## Listed records
════════════════
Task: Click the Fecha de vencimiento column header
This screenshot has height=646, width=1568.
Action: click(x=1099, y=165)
════════════════
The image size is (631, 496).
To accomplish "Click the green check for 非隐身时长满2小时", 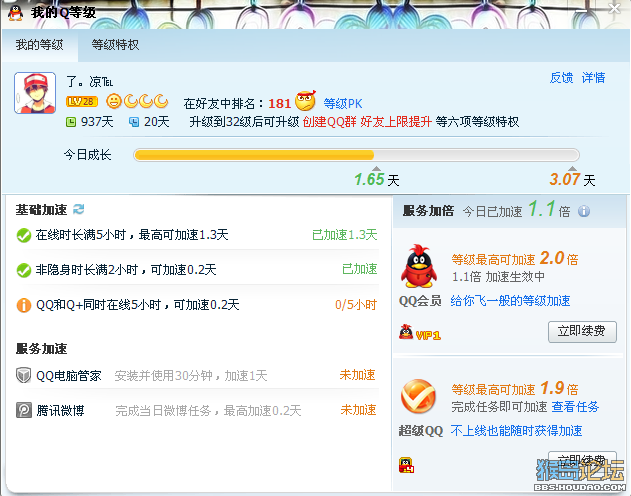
════════════════
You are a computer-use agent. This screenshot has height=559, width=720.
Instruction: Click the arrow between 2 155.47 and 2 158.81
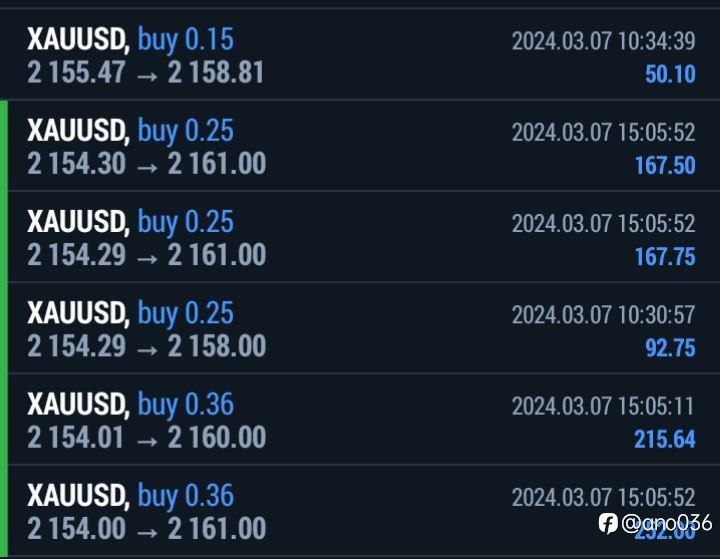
════════════════
## Instructions to follow
Output should match, line for line, the stretch of the material above from the line holding "You are a computer-use" through the line holding "Instruction: Click the".

## Solved exercise
You are a computer-use agent. This screenshot has height=559, width=720.
Instruction: Click the arrow between 2 155.47 and 2 158.81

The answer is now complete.